I called my girl, Nena, at “Always Ahead” to see if I could get in the chair and get my hair did. Since my corporate liberation, I have been trying to push the time between getting my locks done, but I was beginning to look like a wooly mammoth.

Nena said she could get me in later that day. I was elated because that meant some time with my shampoo crush, Shauna.

For years I wore a low-cut fade and frequented barbershops like most men, but it was not until I started growing my locks that I was introduced to a salon environment and the experience of having a shampoo and scalp massage.

I remember my first shampoo, which was surprisingly enough more satisfying and less traumatizing than my first sexual experience...lol. The sister knew my hair and scalp were virginal territory, so she was gentle with me. Shampooing is an art form, and you can always tell a person who is committed to the craft. Which leads me back to why I was so excited to get my hair did, because that meant shampoo bowl time with Shauna.

Don't get me wrong; my stylist, Nena, is my main girl, and I have much love for her skills and artistry, but the right shampoo really sets the tone for a wonderful hair experience. (Men, we have been missing out all of these years.)

I have to admit I was enamored with Shauna the first time we met. Maybe it was her soft voice or the way she asked if the water temperature was fine or how she gently wiped a stray trickle of water from my face, but what cinched it were her finger nails and scalp massage.

This is a stark contrast to some of the ill-tempered, soap opera-watching, gum-smacking, talon-wielding, inappropriate cell-phone-conversation-having shampoo banshees I have come into contact with over the years.

Anyway, I got to the shop at the agreed time and greeted Nena, who was working on a client in her chair. Nena said to have a seat and that Shauna would be with me soon. I had gone to the gym that morning and had lost a few pounds since the last time I was in the shop, so I wondered if Shauna would notice. I quickly smoothed out my appearance and tossed back a few breath mints before she walked casually by and told me to take my place at the shampoo bowl.

I tried to be casual while adjusting myself, but I lost all pretense when I felt Shauna’s fingers on my scalp. I have had bad shampoos, so I’ve learned to appreciate a good one.

Shauna started by wetting my hair and with deliberate intent and begin to scratch out all the tension in my scalp and psyche. I swear, when she is in full shampoo mode, I get flashbacks of Ms. Celie scratching out Shug’s hair when she was ailing…lol.

If you have never enjoyed the rapture of someone who truly knows how to shampoo and massage a scalp, then you have not lived. I felt like my boxer when I scratch him under his chin and make his leg shake.

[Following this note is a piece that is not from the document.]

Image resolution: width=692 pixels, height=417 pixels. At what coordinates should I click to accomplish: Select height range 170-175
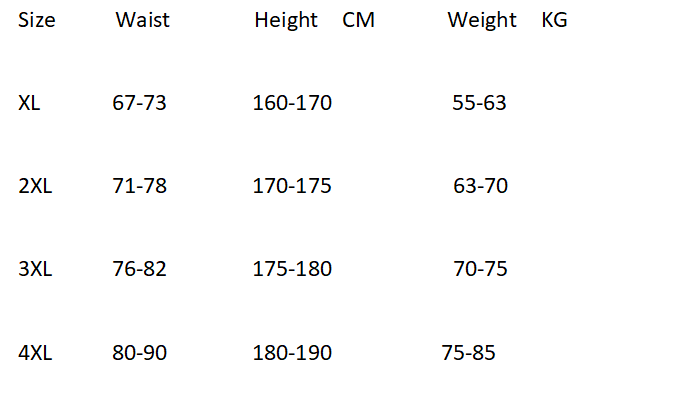point(292,186)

Shauna has magic fingers that hit certain spots that leave you in such a state of euphoria that you question when you come to your senses: “How long was I out? Did I drool again, and was I dreaming or did I just scream my social security number?”

My shampoo was over and I was led weak-kneed to Nena’s chair. I regained my composure and spent the rest of the time cutting up and sharing funny stories. Nena worked her talents and my hair was snatched and laid like Stevie Wonder’s before the Grammys.

I tipped Nena before I left and also tipped my shampoo goddess, although a sonnet would have been a more appropriate gift. Before I took my leave, I could not resist an overly pantomimed “Call me” to Shauna to the delight and giggles of the salon.

If loving Shauna’s shampoo skills is wrong I don’t want to be right.

Give a shout out to the person you think is the best shampoo artist in town.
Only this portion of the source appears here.